A Few Legal Issues on The Internet of Things

Thanks to the the Internet of Things, product-based businesses are morphing into service-based businesses, providing value-added services through software.

For example, Pirelli and Michelin are embedding tyres with sensors. Those sensors convey data about vehicle performance and road conditions to the driver and the car’s computer, improving safety and efficiency. The example shows how the former one-off supplier/customer transaction becomes an ongoing relationship.

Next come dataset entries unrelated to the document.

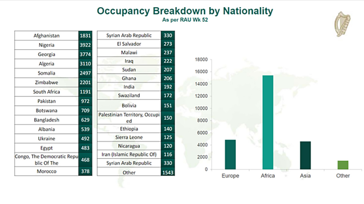
Task: Select the Morocco value 378
Action: (x=85, y=171)
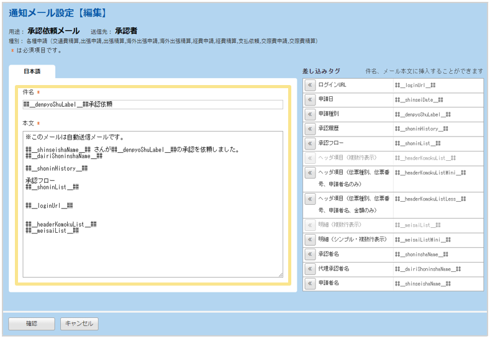Grab the 本文 textarea resize handle
Viewport: 490px width, 339px height.
click(280, 274)

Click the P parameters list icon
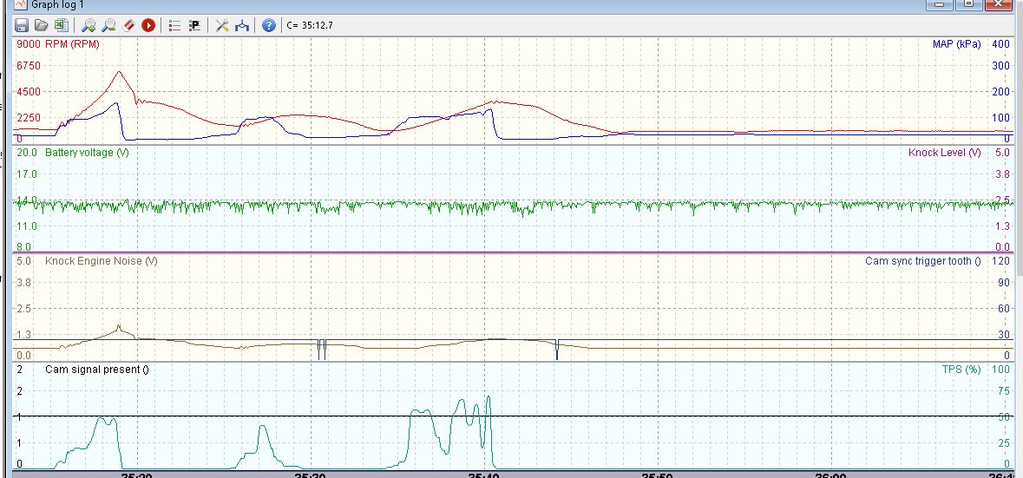[194, 25]
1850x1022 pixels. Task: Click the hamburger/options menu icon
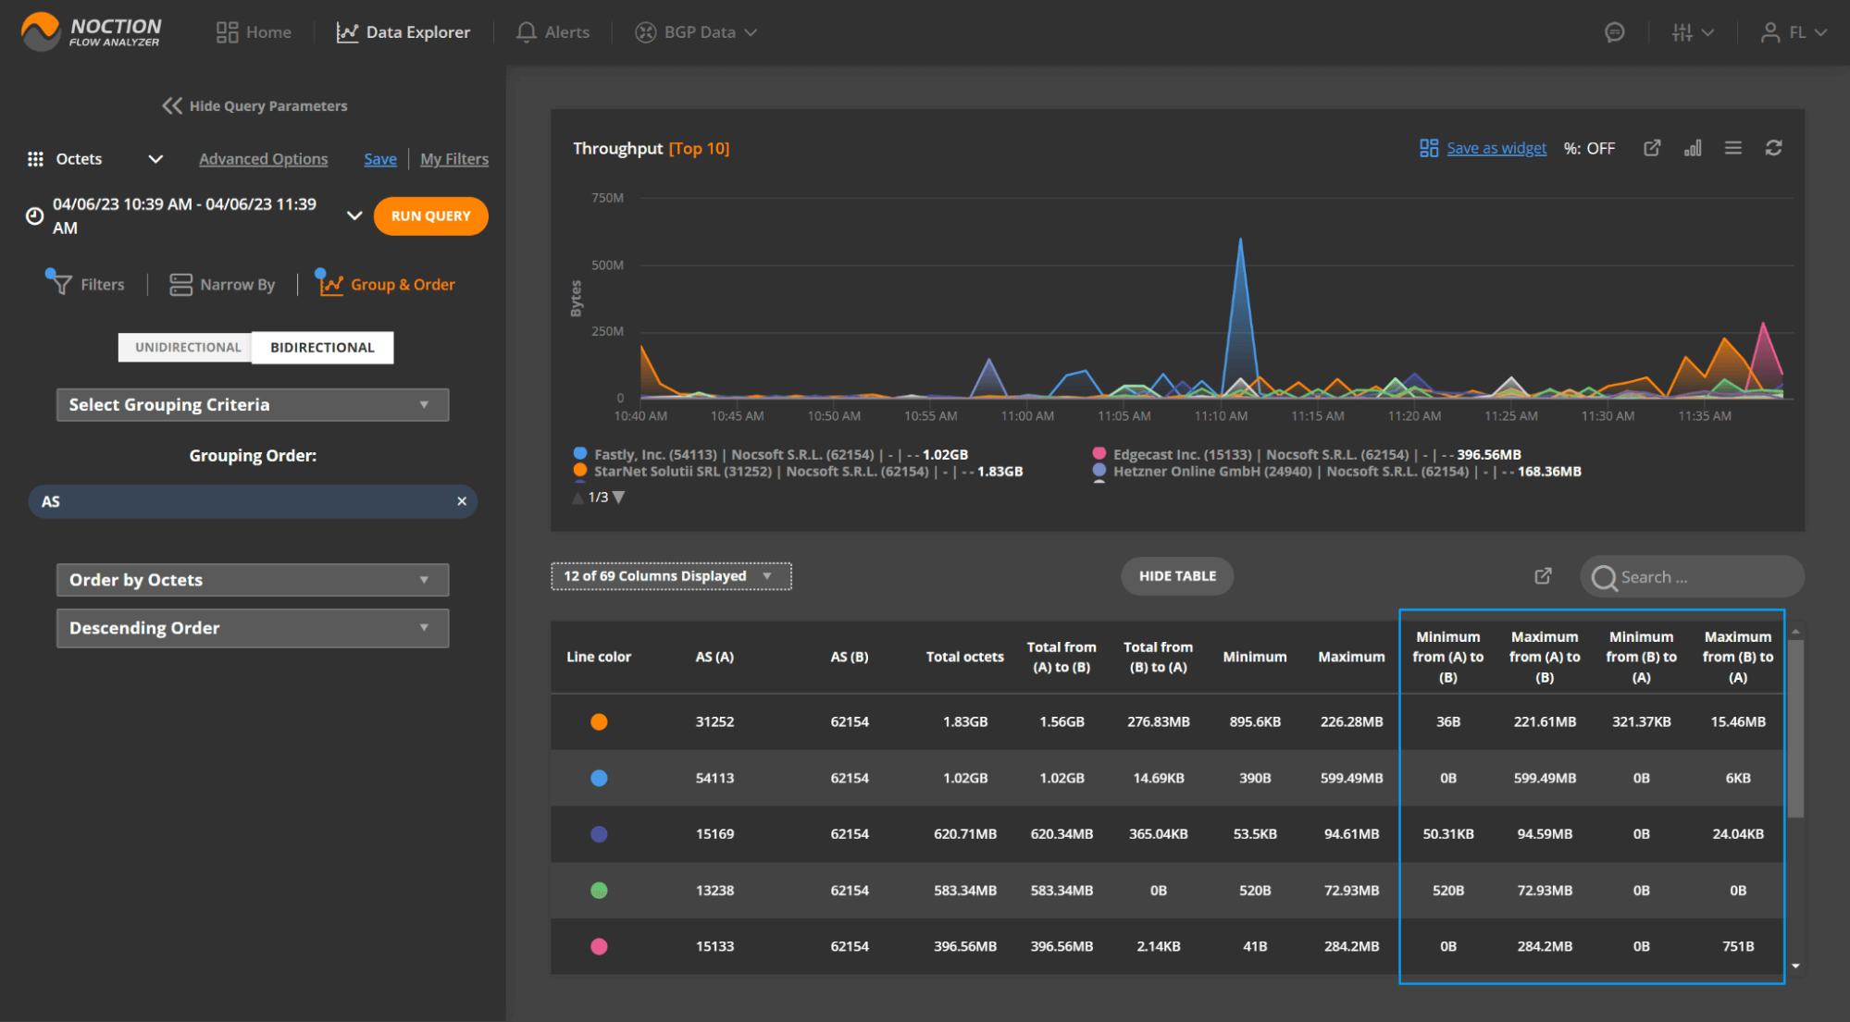point(1732,149)
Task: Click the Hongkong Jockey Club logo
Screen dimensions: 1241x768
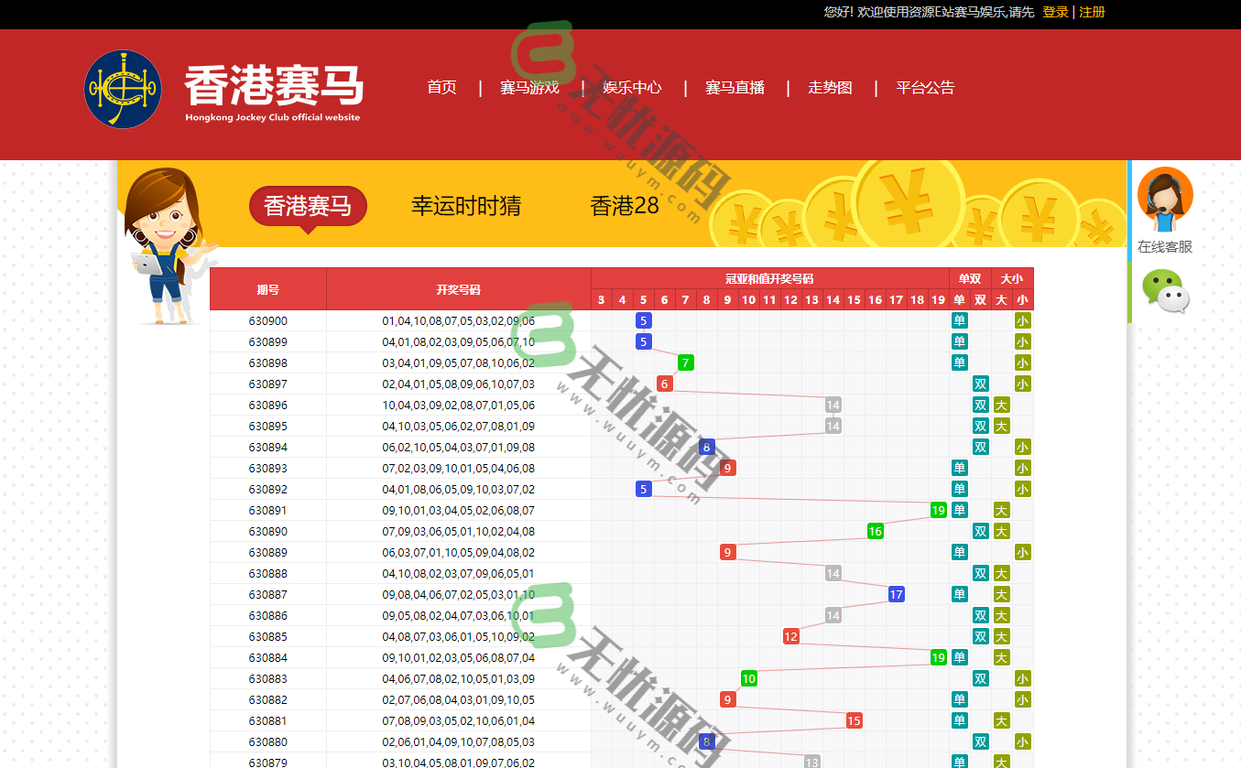Action: (x=123, y=89)
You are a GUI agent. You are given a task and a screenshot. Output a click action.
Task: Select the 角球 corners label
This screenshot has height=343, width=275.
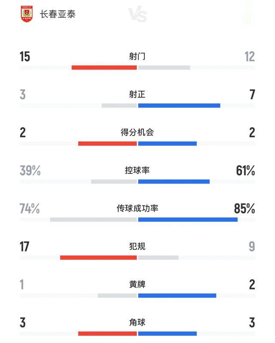[x=137, y=322]
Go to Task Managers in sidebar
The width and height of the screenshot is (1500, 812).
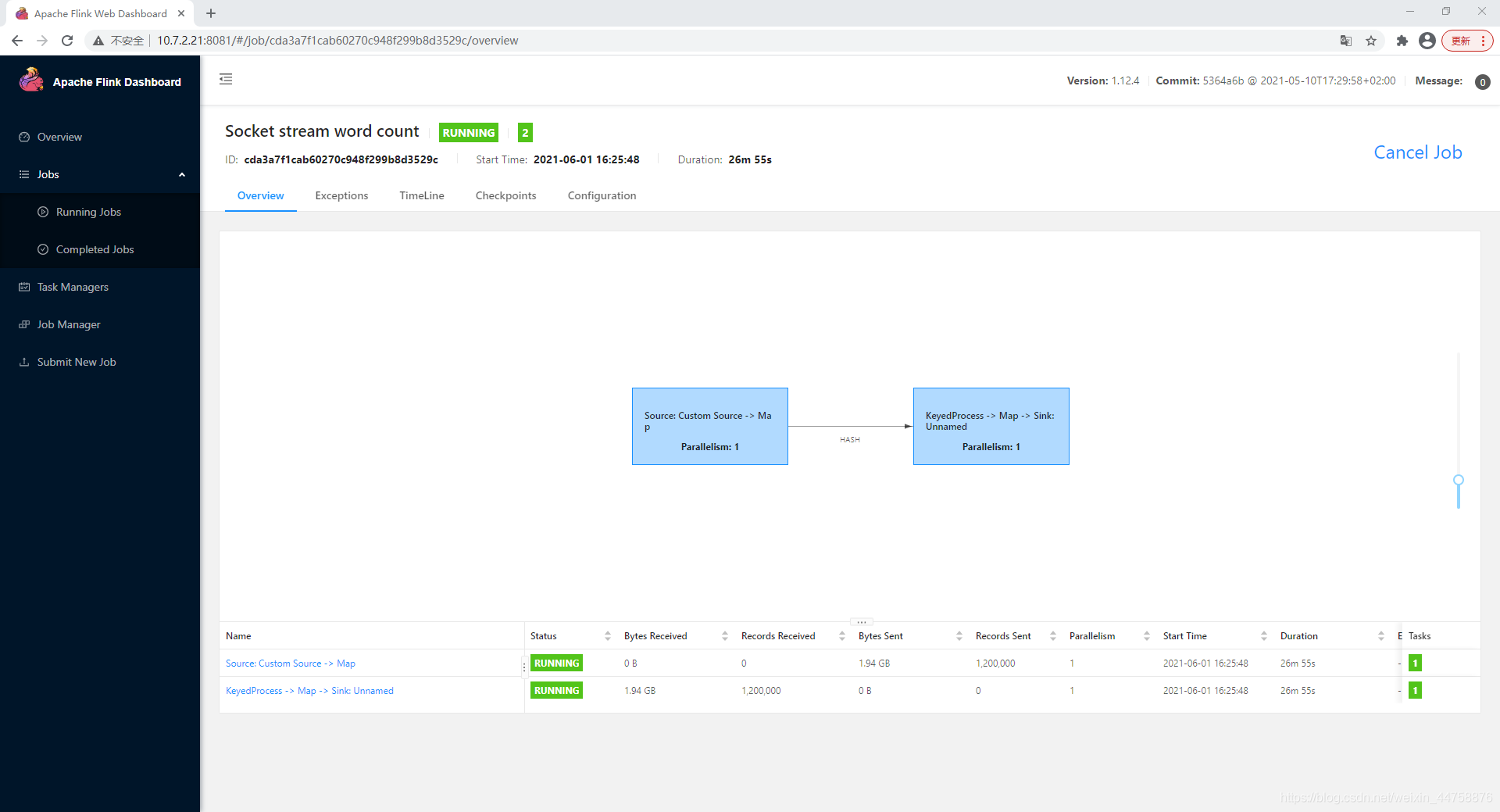73,287
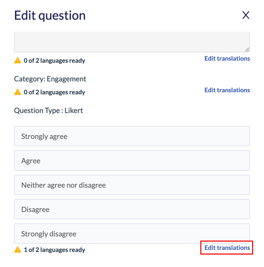Click the languages ready status under Category
This screenshot has height=267, width=264.
pos(54,92)
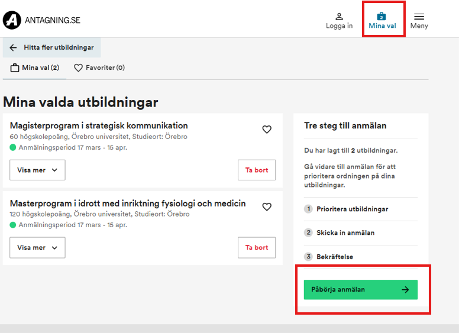Click the arrow icon on Påbörja anmälan

pyautogui.click(x=405, y=290)
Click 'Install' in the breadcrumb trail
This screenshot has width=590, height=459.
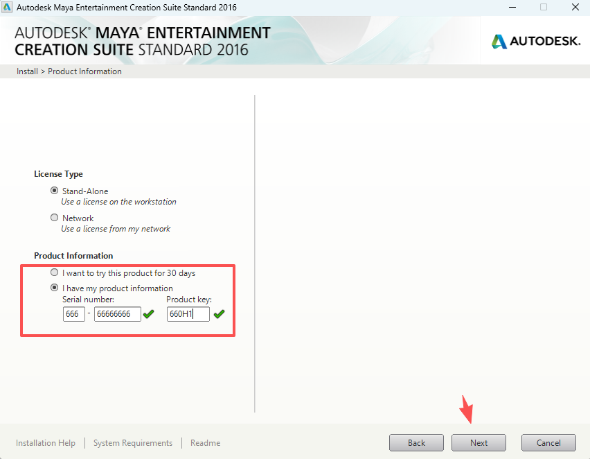27,71
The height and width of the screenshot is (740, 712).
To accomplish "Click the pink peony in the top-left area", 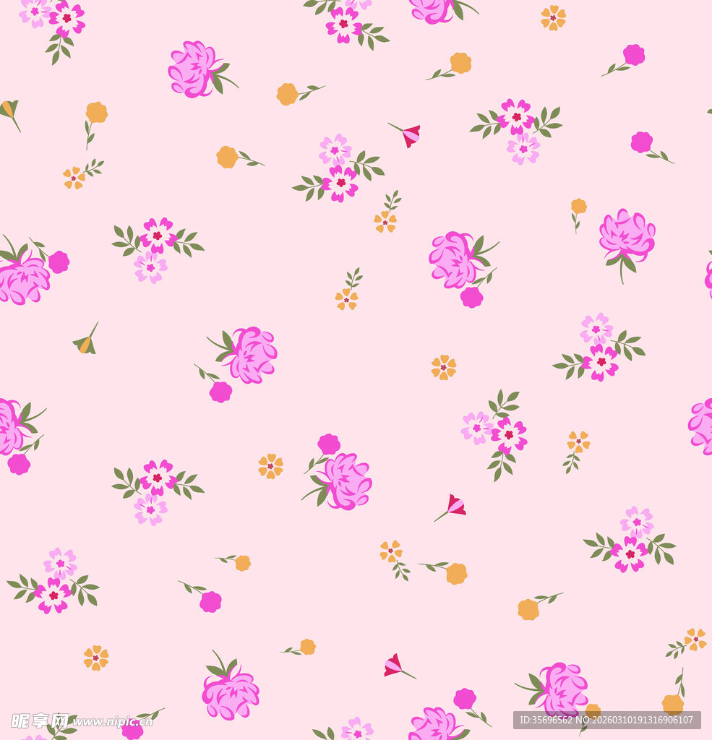I will pos(193,70).
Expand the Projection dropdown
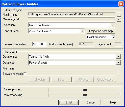The width and height of the screenshot is (125, 107). [112, 25]
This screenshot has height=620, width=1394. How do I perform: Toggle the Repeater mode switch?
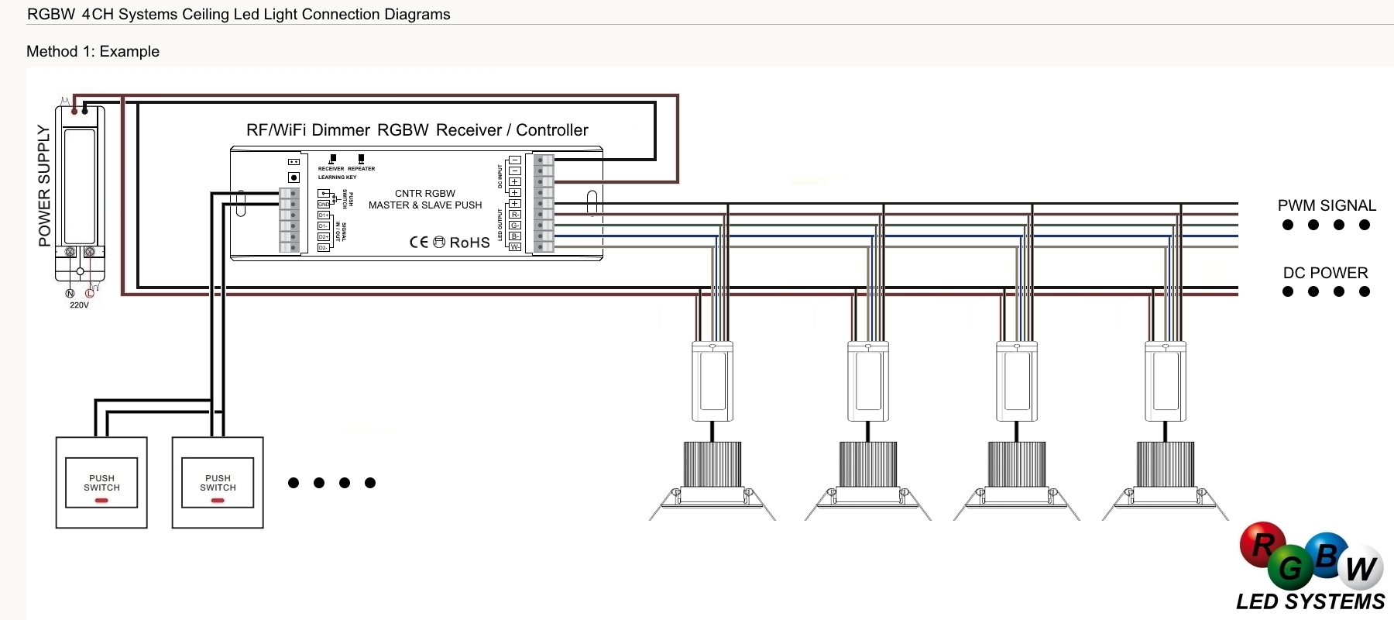pyautogui.click(x=361, y=159)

But it raises a number of privacy and data protection issues that didn’t previously exist (or were less prevalent) in the former, one-off purchase:

1. More data - collecting basic transactional data, such as customer name/email, billing and payment details was the norm. Internet-enabled products collect far more data. Things like geolocation, user habits, health statistics, energy consumption etc. A data breach now reveals your customer’s most intimate details, in real-time, with serious legal consequences.

2. Data protection - this enhanced pipeline of data provides rich pickings for cyber criminals. Product makers have to invest in data encryption and ‘security by design’, or outsource their security risk to third parties, which comes at a price. But if you’re making internet-enabled door locks for example, one data breach (as opposed to one defective lock) affects the household every single customer.

3. Law enforcement - tech companies like Apple and Facebook receive a lot of requests for customer data from law enforcement agencies. It takes significant resources to respond when the police come knocking. And if your wrist watch become a smartwatch, complete with geo-location and messaging, you might one day be subpoenaed to hand over customer data.

In an age where software is eating the world, we are more connected and networked than ever before. What used to be a one-off transaction, has become a continuous stream of data-rich interactions, where suppliers are legally bound to protect and manage their customer’s data.